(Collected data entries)
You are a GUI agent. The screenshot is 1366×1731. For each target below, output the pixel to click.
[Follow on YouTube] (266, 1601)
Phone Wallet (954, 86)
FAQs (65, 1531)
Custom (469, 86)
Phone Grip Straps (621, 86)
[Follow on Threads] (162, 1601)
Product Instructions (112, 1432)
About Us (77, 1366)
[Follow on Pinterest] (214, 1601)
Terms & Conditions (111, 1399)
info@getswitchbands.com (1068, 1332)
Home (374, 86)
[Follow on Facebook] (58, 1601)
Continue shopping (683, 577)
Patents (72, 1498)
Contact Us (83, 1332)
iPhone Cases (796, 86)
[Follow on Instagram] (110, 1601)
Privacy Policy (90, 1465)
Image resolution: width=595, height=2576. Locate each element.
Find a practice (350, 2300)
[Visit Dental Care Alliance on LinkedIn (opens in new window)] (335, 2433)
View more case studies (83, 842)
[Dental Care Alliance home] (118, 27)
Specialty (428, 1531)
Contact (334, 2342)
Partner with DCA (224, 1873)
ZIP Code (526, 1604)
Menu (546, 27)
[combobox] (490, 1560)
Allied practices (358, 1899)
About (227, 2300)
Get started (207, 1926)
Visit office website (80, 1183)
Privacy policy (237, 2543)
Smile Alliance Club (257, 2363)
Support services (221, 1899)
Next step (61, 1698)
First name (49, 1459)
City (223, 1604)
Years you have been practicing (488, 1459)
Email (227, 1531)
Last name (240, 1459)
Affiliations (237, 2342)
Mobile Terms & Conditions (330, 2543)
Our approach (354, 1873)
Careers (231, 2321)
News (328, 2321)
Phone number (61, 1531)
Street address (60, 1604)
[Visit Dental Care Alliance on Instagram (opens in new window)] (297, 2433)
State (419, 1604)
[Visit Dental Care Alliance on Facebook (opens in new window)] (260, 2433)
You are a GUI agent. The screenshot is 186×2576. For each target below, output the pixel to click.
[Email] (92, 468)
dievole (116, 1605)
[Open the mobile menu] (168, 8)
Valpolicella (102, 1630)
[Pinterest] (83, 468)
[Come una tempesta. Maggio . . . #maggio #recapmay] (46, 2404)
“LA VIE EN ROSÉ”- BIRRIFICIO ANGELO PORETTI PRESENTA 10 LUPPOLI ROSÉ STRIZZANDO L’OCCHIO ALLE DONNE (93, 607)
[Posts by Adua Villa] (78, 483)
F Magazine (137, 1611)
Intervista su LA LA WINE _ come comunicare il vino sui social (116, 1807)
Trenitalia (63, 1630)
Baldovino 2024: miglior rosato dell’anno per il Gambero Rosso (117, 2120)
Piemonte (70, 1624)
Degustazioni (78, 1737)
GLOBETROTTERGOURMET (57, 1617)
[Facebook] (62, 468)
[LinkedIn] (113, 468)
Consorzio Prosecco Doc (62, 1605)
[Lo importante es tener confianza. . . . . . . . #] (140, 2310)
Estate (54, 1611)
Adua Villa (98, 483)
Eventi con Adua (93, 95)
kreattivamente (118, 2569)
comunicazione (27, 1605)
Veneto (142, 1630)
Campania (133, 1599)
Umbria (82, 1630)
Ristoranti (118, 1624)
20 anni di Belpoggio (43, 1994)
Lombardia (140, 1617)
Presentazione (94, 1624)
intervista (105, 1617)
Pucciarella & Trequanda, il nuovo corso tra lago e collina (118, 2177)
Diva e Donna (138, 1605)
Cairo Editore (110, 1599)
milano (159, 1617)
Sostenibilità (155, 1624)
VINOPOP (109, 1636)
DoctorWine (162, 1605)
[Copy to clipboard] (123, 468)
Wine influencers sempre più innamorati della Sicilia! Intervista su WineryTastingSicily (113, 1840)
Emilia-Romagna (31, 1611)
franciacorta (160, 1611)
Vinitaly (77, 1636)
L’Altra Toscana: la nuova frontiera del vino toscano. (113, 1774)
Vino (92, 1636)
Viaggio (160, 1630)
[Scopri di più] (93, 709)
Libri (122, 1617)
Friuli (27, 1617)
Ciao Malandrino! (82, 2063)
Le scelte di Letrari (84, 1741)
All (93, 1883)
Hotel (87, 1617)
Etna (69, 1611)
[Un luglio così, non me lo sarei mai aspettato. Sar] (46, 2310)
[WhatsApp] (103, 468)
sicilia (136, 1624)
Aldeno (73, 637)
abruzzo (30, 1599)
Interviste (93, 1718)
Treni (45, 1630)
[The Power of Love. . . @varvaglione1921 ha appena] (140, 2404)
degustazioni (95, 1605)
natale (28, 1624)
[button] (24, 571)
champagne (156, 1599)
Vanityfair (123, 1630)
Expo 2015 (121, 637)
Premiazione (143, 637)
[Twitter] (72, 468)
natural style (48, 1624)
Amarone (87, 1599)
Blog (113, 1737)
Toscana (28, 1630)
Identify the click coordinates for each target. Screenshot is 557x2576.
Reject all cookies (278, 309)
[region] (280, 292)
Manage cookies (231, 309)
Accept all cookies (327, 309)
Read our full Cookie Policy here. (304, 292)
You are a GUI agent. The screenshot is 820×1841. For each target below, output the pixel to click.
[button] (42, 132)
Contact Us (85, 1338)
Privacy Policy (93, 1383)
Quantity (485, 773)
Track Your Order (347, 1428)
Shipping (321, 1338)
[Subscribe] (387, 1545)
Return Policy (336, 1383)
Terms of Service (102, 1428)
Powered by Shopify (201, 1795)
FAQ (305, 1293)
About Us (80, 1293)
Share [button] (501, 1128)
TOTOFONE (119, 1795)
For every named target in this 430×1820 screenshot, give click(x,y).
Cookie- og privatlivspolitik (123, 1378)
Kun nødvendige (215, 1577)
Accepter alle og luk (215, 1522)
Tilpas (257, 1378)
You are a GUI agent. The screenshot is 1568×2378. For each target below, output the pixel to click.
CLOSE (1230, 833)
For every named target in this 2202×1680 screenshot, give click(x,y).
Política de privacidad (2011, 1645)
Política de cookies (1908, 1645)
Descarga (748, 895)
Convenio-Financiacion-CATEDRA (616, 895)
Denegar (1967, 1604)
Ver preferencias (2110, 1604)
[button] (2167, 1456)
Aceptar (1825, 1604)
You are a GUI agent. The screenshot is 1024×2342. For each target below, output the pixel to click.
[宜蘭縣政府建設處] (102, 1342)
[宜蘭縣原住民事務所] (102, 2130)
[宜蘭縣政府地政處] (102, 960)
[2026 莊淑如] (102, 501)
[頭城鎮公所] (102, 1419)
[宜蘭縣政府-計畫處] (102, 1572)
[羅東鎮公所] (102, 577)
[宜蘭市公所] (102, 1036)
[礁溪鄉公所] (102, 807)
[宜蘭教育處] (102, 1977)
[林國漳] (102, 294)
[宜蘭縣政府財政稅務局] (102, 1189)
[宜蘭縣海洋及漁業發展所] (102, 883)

◆ **Task brief**
Take the lines above from the one containing "Veneto (142, 1630)" to the one containing "Pucciarella & Trequanda, il" and retype them exactly, both ends included, with nothing added.

◆ **Output for this task**
Veneto (142, 1630)
Campania (133, 1599)
Umbria (82, 1630)
Ristoranti (118, 1624)
20 anni di Belpoggio (43, 1994)
Lombardia (140, 1617)
Presentazione (94, 1624)
intervista (105, 1617)
Pucciarella & Trequanda, il nuovo corso tra lago e collina (118, 2177)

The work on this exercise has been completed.